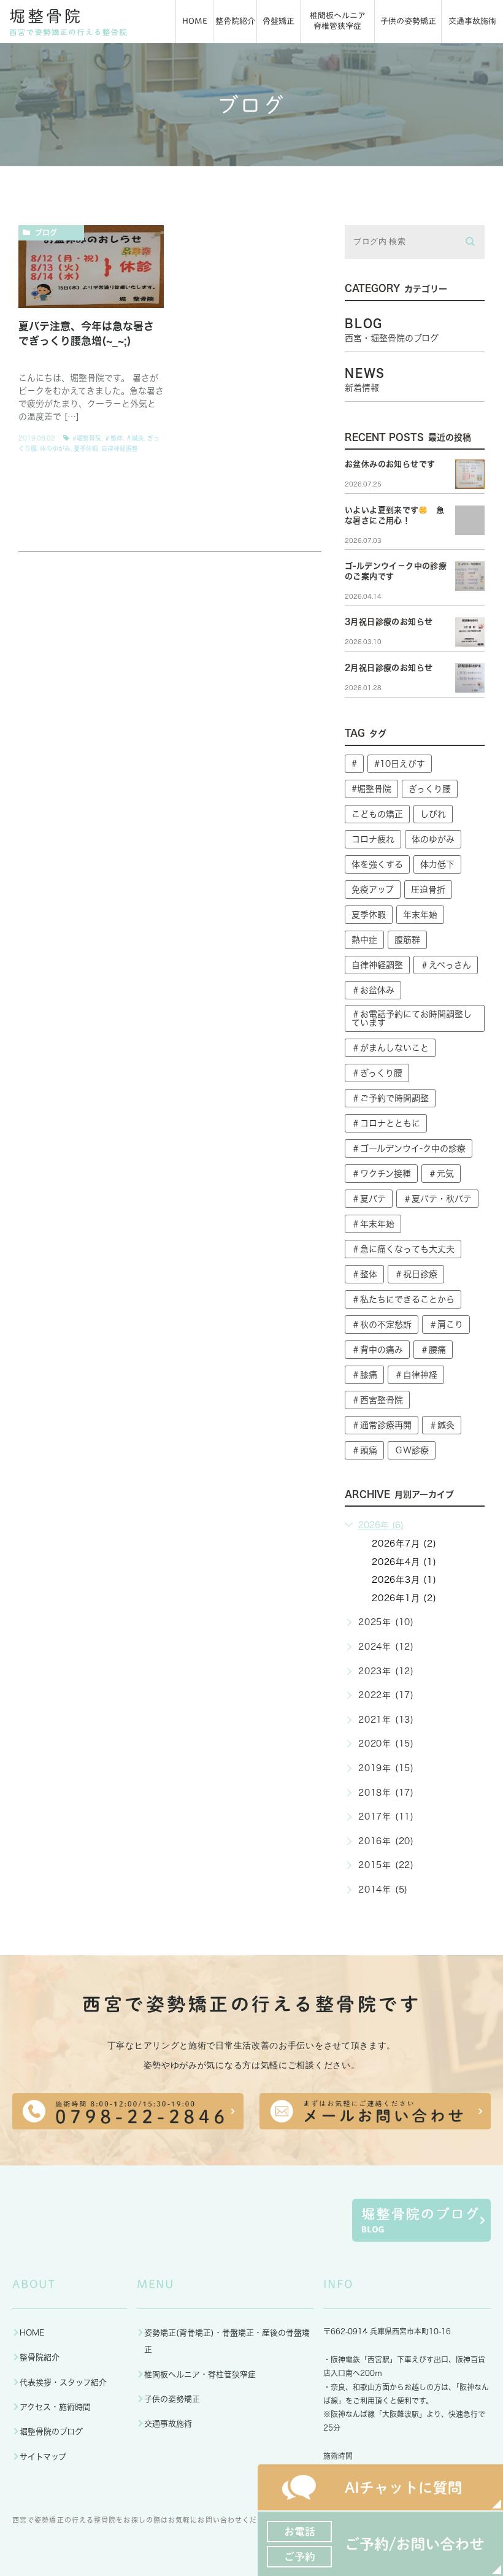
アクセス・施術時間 (55, 2407)
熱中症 (364, 940)
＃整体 (113, 438)
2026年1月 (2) (404, 1598)
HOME (32, 2333)
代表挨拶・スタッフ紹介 (63, 2382)
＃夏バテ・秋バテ (437, 1198)
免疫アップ (372, 889)
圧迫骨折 (428, 889)
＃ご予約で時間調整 (390, 1098)
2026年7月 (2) (404, 1543)
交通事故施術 (168, 2424)
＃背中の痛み (377, 1349)
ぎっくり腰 (430, 789)
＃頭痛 (364, 1450)
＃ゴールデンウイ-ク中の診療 (408, 1148)
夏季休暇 (86, 448)
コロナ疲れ (372, 839)
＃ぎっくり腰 (376, 1073)
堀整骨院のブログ (51, 2432)
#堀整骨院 (86, 438)
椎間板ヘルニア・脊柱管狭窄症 (200, 2374)
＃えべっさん (445, 965)
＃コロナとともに (385, 1123)
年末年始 (420, 914)
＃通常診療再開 (381, 1425)
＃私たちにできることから (403, 1299)
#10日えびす (399, 763)
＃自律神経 (415, 1375)
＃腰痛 (433, 1349)
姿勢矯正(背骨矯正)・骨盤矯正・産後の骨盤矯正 (227, 2341)
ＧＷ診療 (411, 1450)
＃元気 (441, 1173)
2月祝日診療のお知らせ (388, 668)
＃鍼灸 (135, 438)
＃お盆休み (372, 990)
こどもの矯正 (377, 814)
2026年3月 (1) (404, 1579)
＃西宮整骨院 (377, 1400)
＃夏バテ (368, 1198)
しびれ (433, 814)
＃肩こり (446, 1324)
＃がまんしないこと (390, 1048)
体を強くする (377, 864)
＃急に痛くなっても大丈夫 (403, 1249)
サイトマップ (43, 2457)
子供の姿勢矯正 (172, 2399)
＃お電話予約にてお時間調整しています (411, 1018)
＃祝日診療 (415, 1274)
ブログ (46, 232)
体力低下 (437, 864)
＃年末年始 (372, 1224)
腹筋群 (407, 940)
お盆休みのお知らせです (390, 464)
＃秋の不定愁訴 (381, 1324)
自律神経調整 (119, 448)
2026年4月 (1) (404, 1562)
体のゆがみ (55, 448)
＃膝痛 (364, 1375)
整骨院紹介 (40, 2357)
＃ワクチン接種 (381, 1173)
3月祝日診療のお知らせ (388, 622)
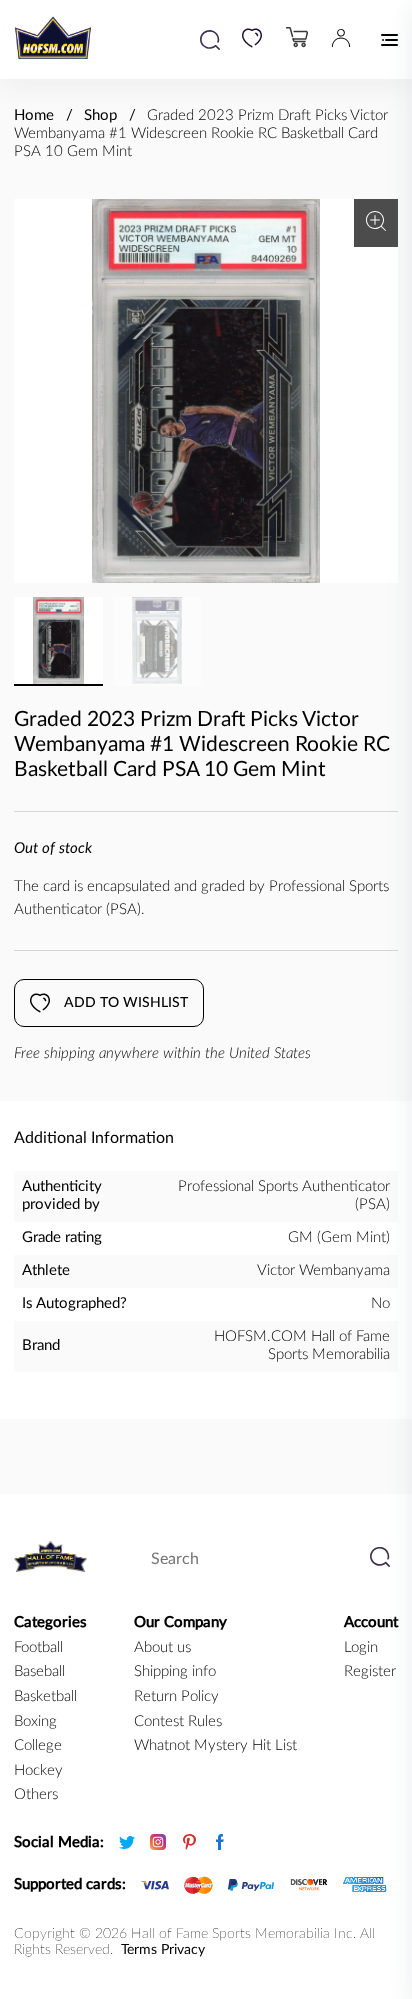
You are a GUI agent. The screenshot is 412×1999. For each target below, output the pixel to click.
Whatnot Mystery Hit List (215, 1745)
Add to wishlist (126, 1003)
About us (162, 1647)
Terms (139, 1950)
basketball (45, 1696)
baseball (39, 1671)
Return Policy (176, 1696)
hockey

_What you should do_
Each line in the entries above, starting at the line with "2月祝日診療のお知らせ (388, 668)" and ending at the line with "お盆休みのお知らせです (390, 464)", is to be printed exactly, and only those lines.

_Task answer_
2月祝日診療のお知らせ (388, 668)
＃鍼灸 (135, 438)
＃お盆休み (372, 990)
こどもの矯正 (377, 814)
2026年3月 (1) (404, 1579)
＃西宮整骨院 (377, 1400)
＃夏バテ (368, 1198)
しびれ (433, 814)
＃肩こり (446, 1324)
＃がまんしないこと (390, 1048)
体を強くする (377, 864)
＃急に痛くなっても大丈夫 (403, 1249)
サイトマップ (43, 2457)
子供の姿勢矯正 (172, 2399)
＃お電話予約にてお時間調整しています (411, 1018)
＃祝日診療 (415, 1274)
ブログ (46, 232)
体力低下 (437, 864)
＃年末年始 (372, 1224)
腹筋群 (407, 940)
お盆休みのお知らせです (390, 464)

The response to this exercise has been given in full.